Kim Wexler semble être née pourvue de toute la foi et de toute la loi d’une âme bien déterminée, disposition qui put la mettre en porte-à-faux vis-à-vis de sa mère, laquelle recherche l’ivresse dans l’alcool et dans le vol (flashbacks des épisodes 6 des saisons 5 et 6). Si Kim enclenche son mode amazone, profitant ainsi d’un héritage ancestral, c’est seulement lorsqu’elle défend ses clients pro bono. Il s’agit de défendre l’intégrité du groupe.

Jimmy, qui n’a toujours voulu que la réussite de son père et la préservation de sa famille, tombe amoureux de cette femme et commence à étudier la loi pour se rapprocher de Kim et de son frère (flashback de l’épisode 6 de la saison 4). Une fois le diplôme en poche, il gagne l’amour de l’une sans obtenir l’estime de l’autre, qu’il mène au suicide sur un geste malheureux. Cet acte en paroles qui ne durent que quelques secondes dans le cabinet d’un assureur a des répercussions sur l’ensemble d’une vie qui n’en demandait pas tant.

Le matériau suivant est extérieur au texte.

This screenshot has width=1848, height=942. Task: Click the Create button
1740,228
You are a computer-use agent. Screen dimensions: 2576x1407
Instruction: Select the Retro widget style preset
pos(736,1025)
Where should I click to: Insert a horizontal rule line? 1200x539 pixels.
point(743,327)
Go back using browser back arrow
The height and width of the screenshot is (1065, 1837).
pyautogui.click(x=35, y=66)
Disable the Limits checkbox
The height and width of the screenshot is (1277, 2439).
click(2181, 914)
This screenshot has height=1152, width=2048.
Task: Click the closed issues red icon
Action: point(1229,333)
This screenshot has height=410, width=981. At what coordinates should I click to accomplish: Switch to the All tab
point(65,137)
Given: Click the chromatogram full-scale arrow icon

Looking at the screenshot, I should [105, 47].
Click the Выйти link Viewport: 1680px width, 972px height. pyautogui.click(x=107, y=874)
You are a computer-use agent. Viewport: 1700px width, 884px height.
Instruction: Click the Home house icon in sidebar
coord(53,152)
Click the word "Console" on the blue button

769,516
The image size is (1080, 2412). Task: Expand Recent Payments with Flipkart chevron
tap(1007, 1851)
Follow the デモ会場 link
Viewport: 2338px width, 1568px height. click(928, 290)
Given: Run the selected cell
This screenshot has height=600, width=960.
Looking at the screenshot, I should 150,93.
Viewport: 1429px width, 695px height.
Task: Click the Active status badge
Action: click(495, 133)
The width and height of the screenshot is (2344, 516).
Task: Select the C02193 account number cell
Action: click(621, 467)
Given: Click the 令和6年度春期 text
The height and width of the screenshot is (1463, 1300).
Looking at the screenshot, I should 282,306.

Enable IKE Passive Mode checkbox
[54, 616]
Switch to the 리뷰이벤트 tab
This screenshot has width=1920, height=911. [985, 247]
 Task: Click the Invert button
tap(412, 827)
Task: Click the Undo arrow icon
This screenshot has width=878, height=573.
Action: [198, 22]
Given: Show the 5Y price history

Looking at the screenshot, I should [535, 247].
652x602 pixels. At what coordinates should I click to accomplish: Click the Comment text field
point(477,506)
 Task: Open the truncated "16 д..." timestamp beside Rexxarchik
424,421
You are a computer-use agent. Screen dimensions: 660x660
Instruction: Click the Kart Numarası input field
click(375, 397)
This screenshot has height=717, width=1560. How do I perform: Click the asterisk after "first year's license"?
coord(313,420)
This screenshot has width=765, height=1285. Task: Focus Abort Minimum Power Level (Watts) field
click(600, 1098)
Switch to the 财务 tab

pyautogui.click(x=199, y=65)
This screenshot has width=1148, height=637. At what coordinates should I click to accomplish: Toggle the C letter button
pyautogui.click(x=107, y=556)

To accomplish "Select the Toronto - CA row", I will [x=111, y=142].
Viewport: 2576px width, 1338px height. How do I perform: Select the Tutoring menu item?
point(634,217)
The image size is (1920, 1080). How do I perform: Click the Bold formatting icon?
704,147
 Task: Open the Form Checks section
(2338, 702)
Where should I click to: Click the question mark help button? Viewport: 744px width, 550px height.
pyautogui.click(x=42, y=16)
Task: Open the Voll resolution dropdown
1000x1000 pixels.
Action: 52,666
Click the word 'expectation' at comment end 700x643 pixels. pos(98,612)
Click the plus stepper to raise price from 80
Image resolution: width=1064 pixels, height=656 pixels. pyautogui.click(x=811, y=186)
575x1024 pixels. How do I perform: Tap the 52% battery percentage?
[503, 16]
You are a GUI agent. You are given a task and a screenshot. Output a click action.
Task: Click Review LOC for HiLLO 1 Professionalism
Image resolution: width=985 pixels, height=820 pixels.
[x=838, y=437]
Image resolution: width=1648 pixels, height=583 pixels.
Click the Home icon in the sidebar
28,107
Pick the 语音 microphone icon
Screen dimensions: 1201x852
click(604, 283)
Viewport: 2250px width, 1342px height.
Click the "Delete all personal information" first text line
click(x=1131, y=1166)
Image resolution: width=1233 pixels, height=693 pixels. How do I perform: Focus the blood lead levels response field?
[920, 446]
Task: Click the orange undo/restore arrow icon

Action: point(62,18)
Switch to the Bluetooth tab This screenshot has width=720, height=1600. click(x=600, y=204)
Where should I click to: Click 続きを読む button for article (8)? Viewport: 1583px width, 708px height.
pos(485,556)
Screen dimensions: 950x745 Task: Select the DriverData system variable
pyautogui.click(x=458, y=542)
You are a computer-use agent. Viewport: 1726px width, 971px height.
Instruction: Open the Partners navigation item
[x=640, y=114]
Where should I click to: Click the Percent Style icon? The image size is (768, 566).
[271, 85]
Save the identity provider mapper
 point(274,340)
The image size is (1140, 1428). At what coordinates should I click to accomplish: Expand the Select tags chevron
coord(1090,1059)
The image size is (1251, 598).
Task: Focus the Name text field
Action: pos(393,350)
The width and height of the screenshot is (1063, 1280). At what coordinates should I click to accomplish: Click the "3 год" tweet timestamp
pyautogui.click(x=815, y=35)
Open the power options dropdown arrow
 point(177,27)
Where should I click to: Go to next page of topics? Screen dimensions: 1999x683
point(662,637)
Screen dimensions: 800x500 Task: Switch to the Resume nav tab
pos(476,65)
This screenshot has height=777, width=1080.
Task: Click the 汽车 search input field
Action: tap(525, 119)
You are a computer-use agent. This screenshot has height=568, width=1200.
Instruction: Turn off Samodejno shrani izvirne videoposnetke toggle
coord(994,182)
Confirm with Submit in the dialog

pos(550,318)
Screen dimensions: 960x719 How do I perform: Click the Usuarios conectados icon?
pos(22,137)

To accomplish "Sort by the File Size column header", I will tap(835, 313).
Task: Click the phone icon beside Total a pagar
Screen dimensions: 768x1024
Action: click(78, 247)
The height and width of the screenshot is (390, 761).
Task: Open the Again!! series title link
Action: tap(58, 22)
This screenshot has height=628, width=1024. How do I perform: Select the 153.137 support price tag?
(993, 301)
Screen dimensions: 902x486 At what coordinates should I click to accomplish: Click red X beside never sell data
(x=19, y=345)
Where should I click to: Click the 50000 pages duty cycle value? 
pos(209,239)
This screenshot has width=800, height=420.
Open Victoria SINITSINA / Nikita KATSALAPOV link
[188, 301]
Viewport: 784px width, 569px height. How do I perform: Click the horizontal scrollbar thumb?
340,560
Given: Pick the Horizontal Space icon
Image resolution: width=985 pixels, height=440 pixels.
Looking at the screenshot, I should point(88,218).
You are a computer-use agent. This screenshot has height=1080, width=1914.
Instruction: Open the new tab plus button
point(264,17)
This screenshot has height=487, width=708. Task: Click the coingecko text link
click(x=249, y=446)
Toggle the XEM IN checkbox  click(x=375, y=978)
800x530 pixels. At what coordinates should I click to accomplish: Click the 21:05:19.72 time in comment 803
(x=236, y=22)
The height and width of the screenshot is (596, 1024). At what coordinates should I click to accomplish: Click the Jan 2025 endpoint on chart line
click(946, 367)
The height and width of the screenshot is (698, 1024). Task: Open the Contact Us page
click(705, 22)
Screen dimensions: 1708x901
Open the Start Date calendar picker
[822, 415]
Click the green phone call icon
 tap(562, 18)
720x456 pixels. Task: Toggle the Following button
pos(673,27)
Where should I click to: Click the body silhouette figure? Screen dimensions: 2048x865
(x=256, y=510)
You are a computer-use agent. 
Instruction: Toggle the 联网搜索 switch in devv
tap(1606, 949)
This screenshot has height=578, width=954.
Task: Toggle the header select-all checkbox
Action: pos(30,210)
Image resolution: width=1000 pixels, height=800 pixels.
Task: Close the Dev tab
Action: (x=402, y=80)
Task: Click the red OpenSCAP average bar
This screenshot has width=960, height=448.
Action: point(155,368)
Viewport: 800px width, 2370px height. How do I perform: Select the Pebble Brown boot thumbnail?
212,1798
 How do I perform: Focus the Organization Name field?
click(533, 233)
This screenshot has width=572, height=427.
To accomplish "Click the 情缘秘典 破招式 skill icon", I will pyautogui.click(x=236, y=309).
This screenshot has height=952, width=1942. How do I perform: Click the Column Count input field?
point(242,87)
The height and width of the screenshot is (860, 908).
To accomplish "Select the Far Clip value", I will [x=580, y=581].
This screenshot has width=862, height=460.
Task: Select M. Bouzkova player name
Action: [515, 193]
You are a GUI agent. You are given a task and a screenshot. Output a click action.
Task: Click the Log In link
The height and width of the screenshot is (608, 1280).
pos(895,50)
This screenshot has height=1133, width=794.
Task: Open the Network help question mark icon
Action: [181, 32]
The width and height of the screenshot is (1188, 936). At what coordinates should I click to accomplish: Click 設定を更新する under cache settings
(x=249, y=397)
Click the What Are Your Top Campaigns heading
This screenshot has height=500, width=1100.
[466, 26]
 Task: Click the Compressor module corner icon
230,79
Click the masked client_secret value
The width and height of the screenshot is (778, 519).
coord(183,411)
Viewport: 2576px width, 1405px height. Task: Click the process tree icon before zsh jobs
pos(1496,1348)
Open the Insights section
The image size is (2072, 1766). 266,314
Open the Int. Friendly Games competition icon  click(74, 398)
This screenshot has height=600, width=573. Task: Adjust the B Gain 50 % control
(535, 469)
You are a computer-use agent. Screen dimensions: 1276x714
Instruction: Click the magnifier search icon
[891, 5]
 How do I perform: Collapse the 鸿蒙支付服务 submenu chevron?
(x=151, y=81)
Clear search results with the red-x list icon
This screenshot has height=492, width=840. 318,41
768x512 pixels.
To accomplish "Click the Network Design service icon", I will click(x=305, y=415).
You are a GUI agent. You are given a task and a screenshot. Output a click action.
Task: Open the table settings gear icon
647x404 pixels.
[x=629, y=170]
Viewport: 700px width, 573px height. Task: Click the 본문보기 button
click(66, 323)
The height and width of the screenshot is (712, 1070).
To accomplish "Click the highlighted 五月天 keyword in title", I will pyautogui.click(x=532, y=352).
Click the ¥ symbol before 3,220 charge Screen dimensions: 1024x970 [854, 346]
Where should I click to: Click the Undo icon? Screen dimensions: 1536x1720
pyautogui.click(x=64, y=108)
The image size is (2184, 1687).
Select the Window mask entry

L’intention de nuire à Chuck s’est cristallisée en impulsion prête à se manifester à n’importe quel moment. L’intuition première, celle de l’importance du lien fraternel, a trouvé son expression dans une réponse expéditive à la rancœur. L’amour connaît bien des chemins.

L’endurance du couple, son unité profonde, sont assurés par le manque de l’une, sa proximité à sa famille, et le défaut de l’autre, sa proximité à sa famille. C’est ce qui leur permet pendant tant de temps d’élaborer des schémas imaginatifs et de prendre du plaisir à les réaliser sans se soucier des conséquences, y trouvant un surplus d’intimité et de désir. La malice de Jimmy satisfait Kim, et la rigueur de Kim permet à Jimmy de se régaler des torts qu’il distribue en faisant mine de les redresser. Bien entendu, puisqu’ils suivent cette pente, à aucun moment, les deux n’envisagent de se donner une descendance. Les enfants existent peu dans l’univers de « Better Call Saul ». Ils ont déjà été empoisonnés chair et âme dans « Breaking Bad » pour permettre aux « adultes » de continuer à se droguer et à accumuler de l’argent sale, ils ne peuvent pas revenir dans la suite, même si elle se passe avant (aux yeux de grand-père Mike, sa petite-fille est pourtant tout ce qui doit être conservé). Parce qu’il n’y a pas d’enfant en vue, le couple formé par Jimmy et Kim connaît un amour d’autant plus fort, fort parce qu’exclusif, fort parce qu’il ne génère pas une entité institutionnelle comme une famille. Les deux se marient officiellement par convenance, pour ne pas reconnaître cet amour trop vif qui les consume et les mènera à leur perte dans un monde codifié dont la connaissance leur procure un revenu et pourvoit à leur survie. C’est une liaison ; mieux, c’est un lien, qui est pur de toute interférence. Ce que les hommes et les femmes mariés dans la chaleur communautaire veulent le plus profondément vivre, Kim et Jimmy, unis tièdement devant un juge et un témoin, se le donnent sans le savoir.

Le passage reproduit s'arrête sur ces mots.